We live in a world of bias. Each of us has our own bias, our own colored version of the world. The Buddhist view here is that our perceptions are flawed and yet we live by those very same perceptions.
When I was a Buddhist, our teacher would ask a question like, “is George Bush good or bad?” People would start answering the question, often in hostility to G. Bush. Then the lama would say, “but how can you say he is ‘bad’? Doesn’t he have followers? What of his family how do they perceive him? What of his pets?”
Where the lama was going was to say that George Bush, like all people or situations, is not self-existing. Meaning, that a person like Bush is a product of our own perception. Sure, Bush exists on his own, but our perceptions color how we view him. We interpret George Bush through a lens and that lens is colored by our karma.

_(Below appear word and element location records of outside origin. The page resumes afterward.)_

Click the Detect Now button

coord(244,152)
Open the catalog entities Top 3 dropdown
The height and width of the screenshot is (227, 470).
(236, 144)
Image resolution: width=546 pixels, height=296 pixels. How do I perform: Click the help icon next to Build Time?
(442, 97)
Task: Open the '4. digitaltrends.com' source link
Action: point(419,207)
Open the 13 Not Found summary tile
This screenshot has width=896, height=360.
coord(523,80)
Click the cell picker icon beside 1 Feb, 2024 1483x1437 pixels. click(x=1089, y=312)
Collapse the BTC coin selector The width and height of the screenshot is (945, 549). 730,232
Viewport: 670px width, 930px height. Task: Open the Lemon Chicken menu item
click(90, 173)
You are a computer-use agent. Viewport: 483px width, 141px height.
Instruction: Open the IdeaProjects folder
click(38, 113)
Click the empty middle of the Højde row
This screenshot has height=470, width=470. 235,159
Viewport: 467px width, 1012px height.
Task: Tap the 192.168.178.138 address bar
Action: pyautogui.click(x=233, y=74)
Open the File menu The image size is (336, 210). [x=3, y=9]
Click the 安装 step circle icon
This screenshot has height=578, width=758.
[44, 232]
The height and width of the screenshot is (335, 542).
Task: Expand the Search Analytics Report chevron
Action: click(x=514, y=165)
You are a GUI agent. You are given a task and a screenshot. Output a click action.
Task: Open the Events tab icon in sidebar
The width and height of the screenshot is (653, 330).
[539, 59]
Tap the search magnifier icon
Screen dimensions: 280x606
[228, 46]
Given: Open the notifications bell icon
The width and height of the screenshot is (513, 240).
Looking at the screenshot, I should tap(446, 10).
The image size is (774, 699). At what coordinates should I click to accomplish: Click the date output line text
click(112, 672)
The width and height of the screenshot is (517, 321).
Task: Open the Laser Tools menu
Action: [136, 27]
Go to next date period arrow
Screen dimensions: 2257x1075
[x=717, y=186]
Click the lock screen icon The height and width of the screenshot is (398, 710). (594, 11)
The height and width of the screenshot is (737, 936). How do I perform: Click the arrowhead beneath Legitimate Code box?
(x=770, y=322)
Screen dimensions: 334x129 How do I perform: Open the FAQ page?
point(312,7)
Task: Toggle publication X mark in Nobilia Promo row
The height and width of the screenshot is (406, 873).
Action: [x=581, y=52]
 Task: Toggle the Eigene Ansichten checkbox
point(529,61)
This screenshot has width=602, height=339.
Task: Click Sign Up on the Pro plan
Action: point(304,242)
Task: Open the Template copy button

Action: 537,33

Karma is really our past actions. So if our past actions were in alignment with a conservative viewpoint, we would see George Bush as “good” and if our past actions aligned with being liberal we would see him as being “bad.” But in reality Bush is neither good nor bad, and these labels are simply products of our limited perception.
True understanding, the Buddhist would say, comes from the direct perception of emptiness, where a person would be viewed in their totality – their true essence.
This isn’t to say that there aren’t villains, but that we mustn’t rely only on our perceptions.
Look back on social media and ask yourself, what if these talking heads spent as much time looking for the good in people? How much different would it be if we saw liberal and conservative viewpoints that spent time admiring the good qualities of their opponents, instead of the constant polarization? We might actually get a conversation going for a change.